Key Differences: Mandatory Training vs. Statutory Training

Legal Differences

  • Mandatory Training: Mandatory training requirements are not legal obligations of an organisation, but are determined essential for employees to meet internal requirements.
  • Statutory Training: In statutory training, employers are legally required to provide training as mandated by governing bodies, legislations, and local government guidelines.

Content

  • Mandatory Training: Mandatory training focuses on company-specific skills and training, ranging from typical work safety regulations to skills training for specific roles.
  • Statutory Training: Statutory training requirements focus on compliance training, dealing with topics like workplace safety, fire safety, ethics training, emergency procedures, and other standards relevant to the industry.

Enforcement

  • Mandatory Training: Mandatory training is compulsory for all employees within a specific organisation. 
  • Statutory Training: All organisations operating within a particular industry must provide their employees with statutory training as legally required. 

Training Materials

  • Mandatory Training: Training content may vary across different organisations operating within the same industry, or even different departments working within the same organisation. Mandatory training material may differ according to what is considered compulsory by an organisation.
  • Statutory Training: Training material in statutory training must be the same across all organisations operating within a specific industry. Central and local authorities and other governing bodies determine the scope of training based on industry requirements.

Flexibility

  • Mandatory Training: Organisations have full reign over what they consider to be essential or compulsory for their employees to learn as they undergo mandatory training.
  • Statutory Training: Organisations do not have much flexibility in designing statutory training material as the content is standard across the industry. 
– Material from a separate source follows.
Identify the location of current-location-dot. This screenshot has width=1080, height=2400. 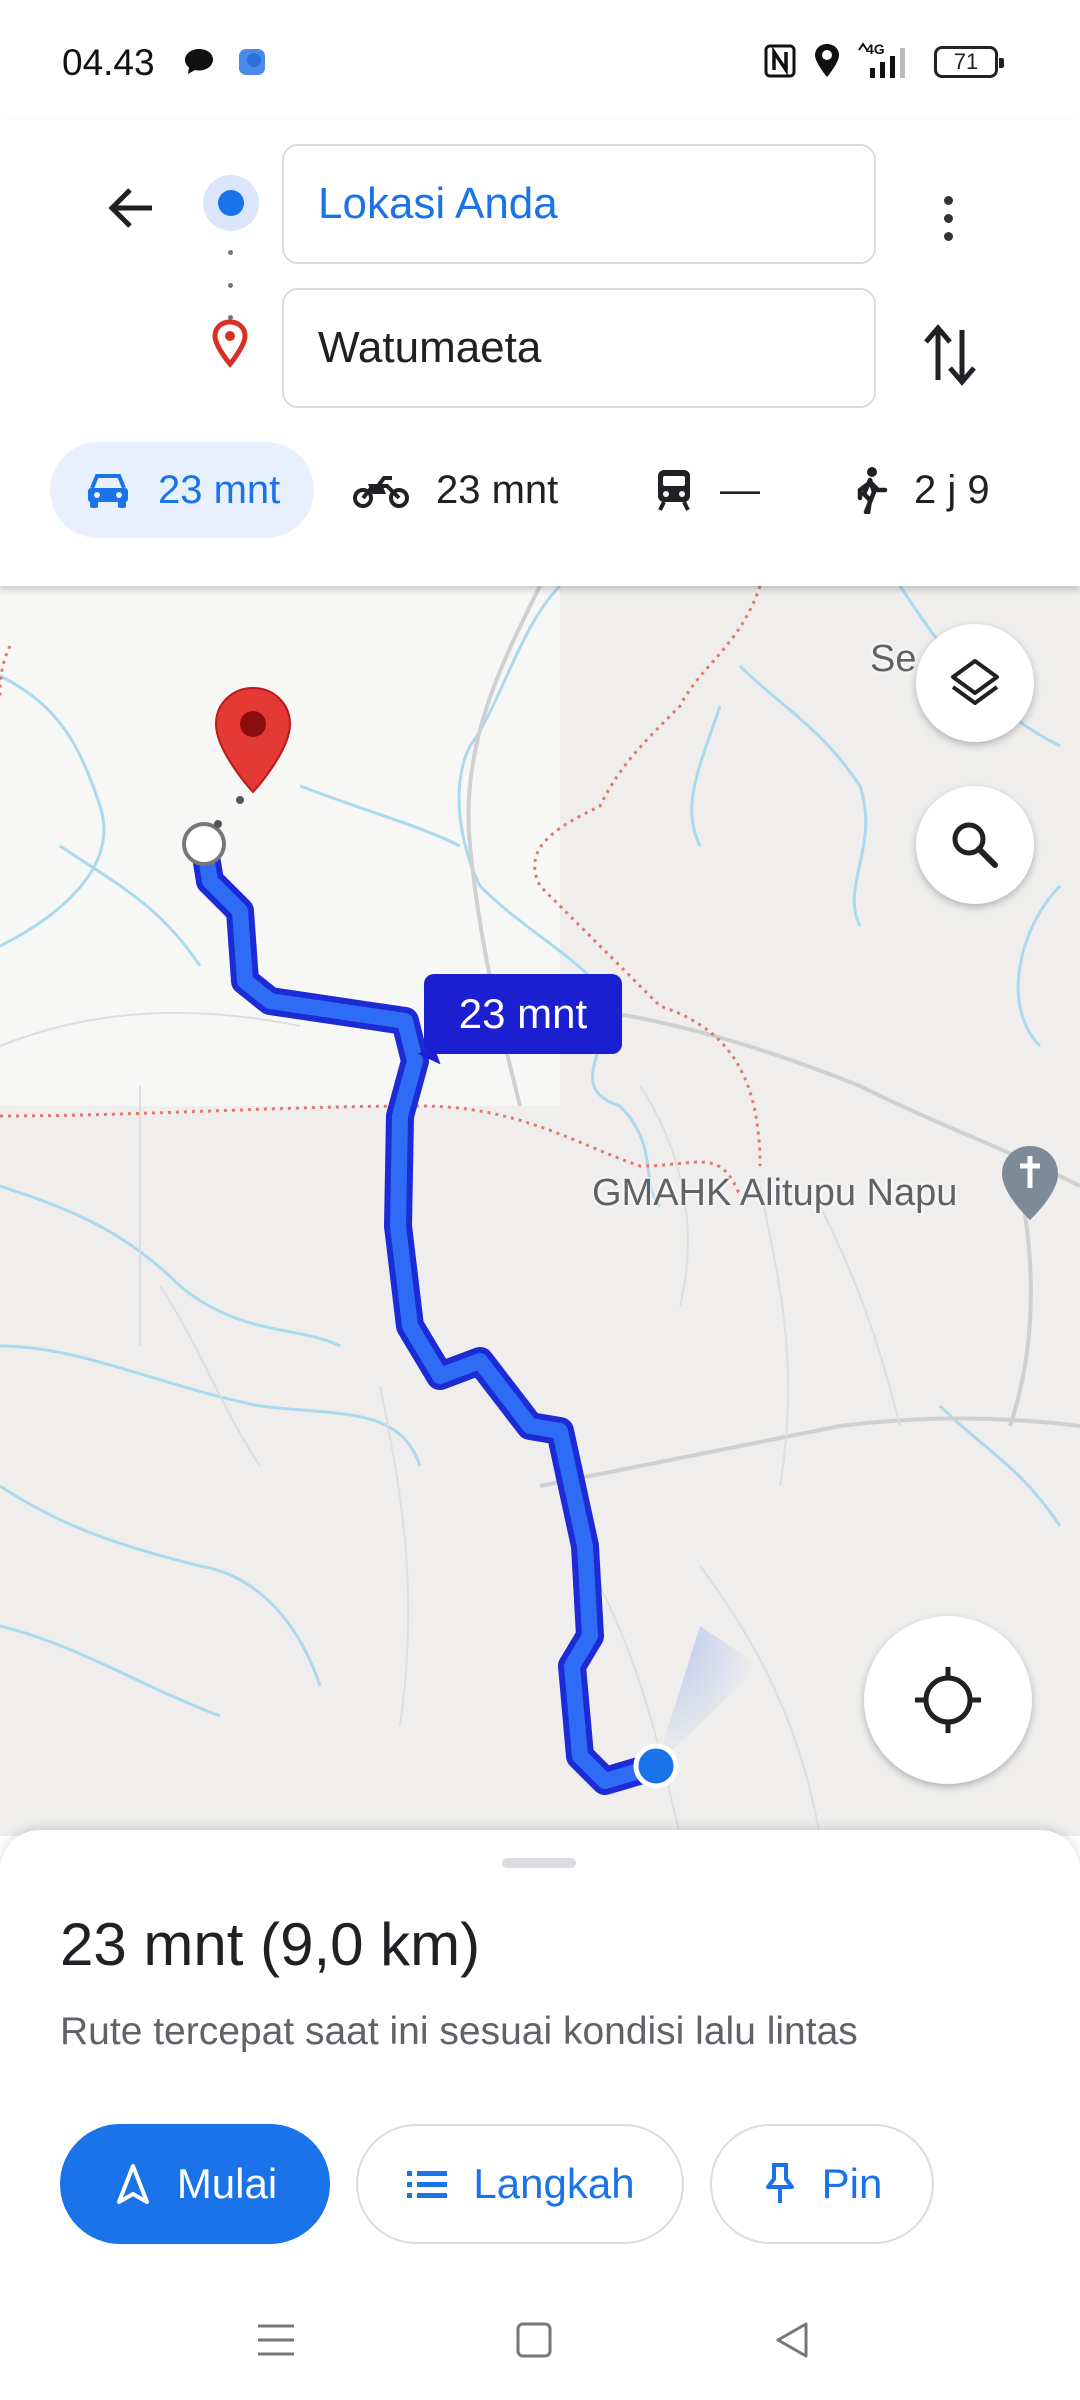
(656, 1766).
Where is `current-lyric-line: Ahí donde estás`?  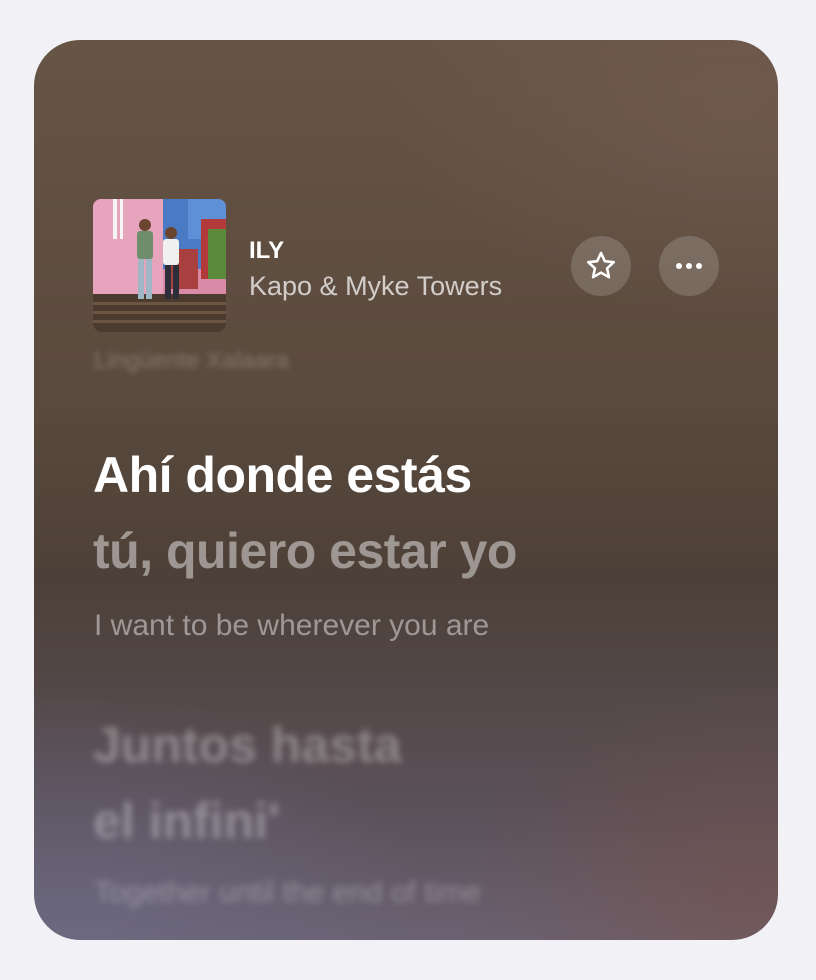 current-lyric-line: Ahí donde estás is located at coordinates (282, 475).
Advantages of Mandatory and Statutory Training

Advantages of Mandatory Training

Improves Job Performance

Mandatory training establishes consistency at work. This improves job performance as employees gain the necessary skills and knowledge they need to be able to do their work properly.
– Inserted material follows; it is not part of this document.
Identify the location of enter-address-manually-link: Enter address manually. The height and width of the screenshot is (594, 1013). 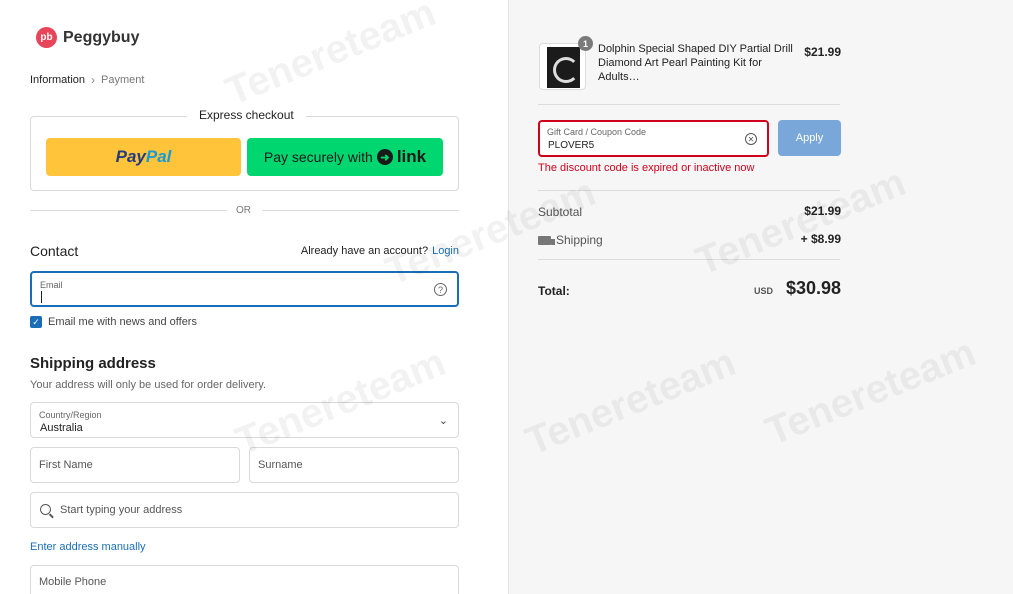
(88, 547).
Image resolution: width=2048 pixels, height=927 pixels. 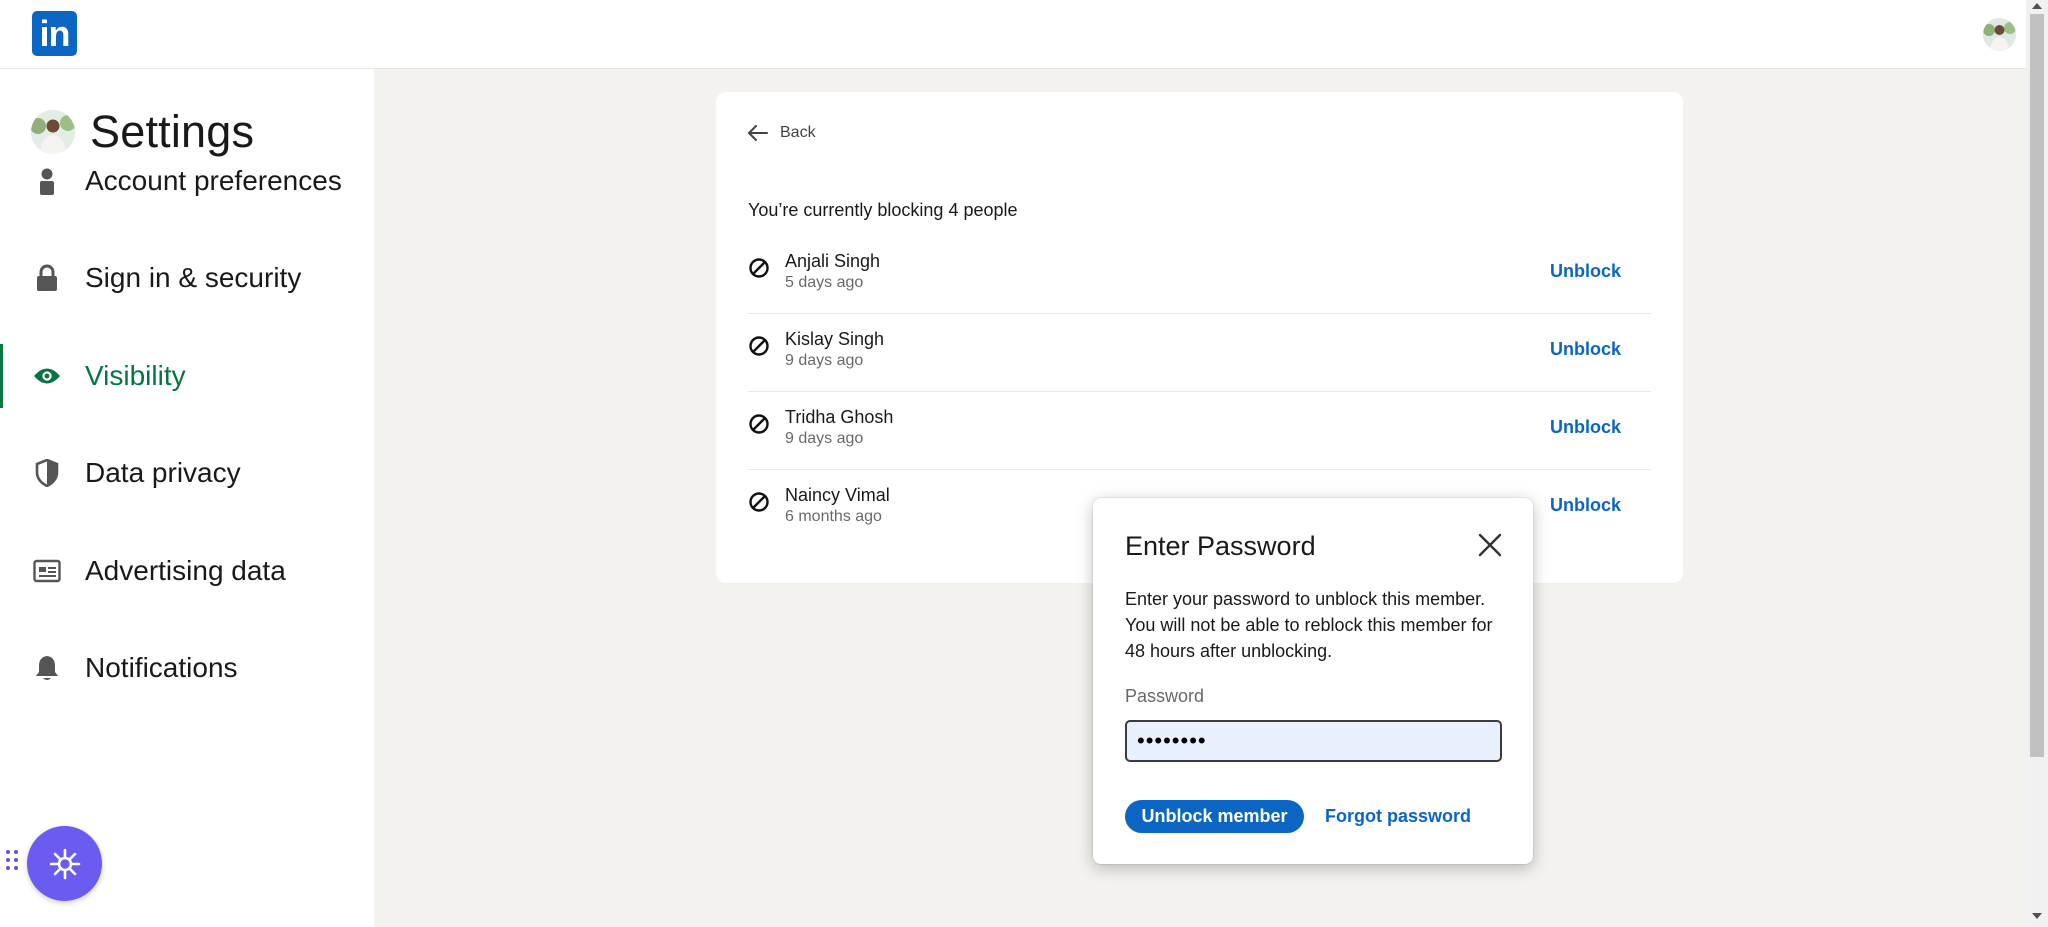 I want to click on sidebar-item-visibility: Visibility, so click(x=187, y=376).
Focuses on Workplace Safety

Mandatory training is part of risk management as it equips employees with the knowledge to handle situations that may arise in their regular work environment. Training materials provide an understanding of health and safety protocols, especially in potentially hazardous work sites.
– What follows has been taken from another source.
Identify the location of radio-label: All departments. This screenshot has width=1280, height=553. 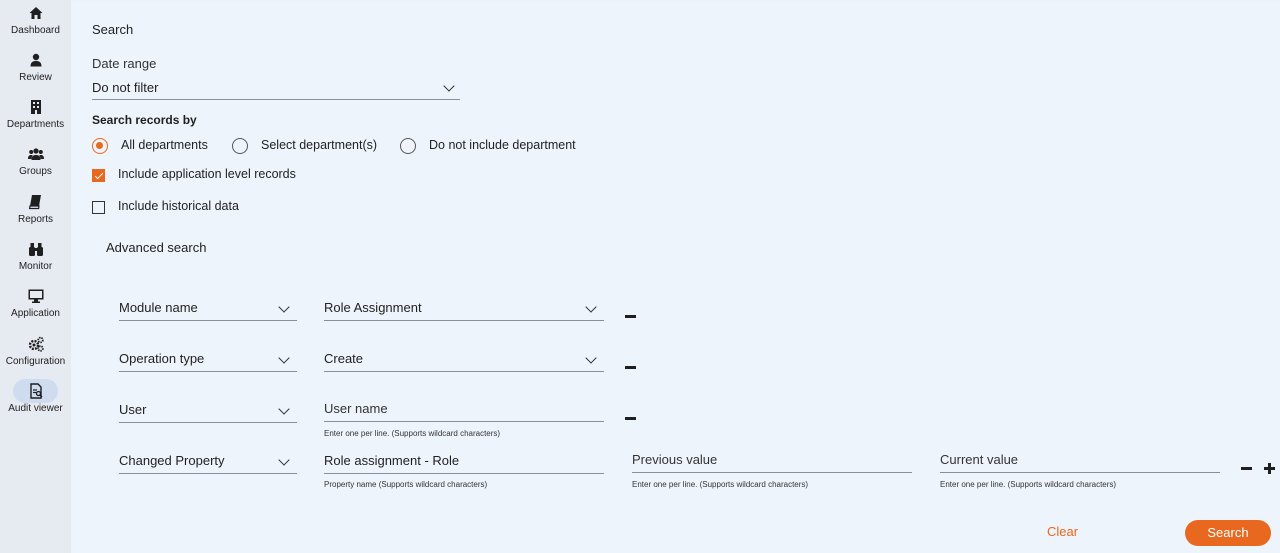
(164, 145).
Advantages of Statutory Training

Ethical Awareness

Delivering statutory training is important in keeping a healthy working environment for all as it covers topics that promote diversity, anti-discrimination, information security, and more.

Liability Reduction

Statutory training can reduce organisational risks in the workplace as employees gain knowledge to handle different situations, dangerous occurrences, and other circumstances that could potentially bring harm to themselves or the organisation.

Ensuring Compliance with Mandatory and Statutory Training

Mandatory and statutory training can sometimes overlap, especially regarding safety protocols in the workplace. Understanding the difference between the two can help organisations remain compliant with industry standards and provide proper training to their employees.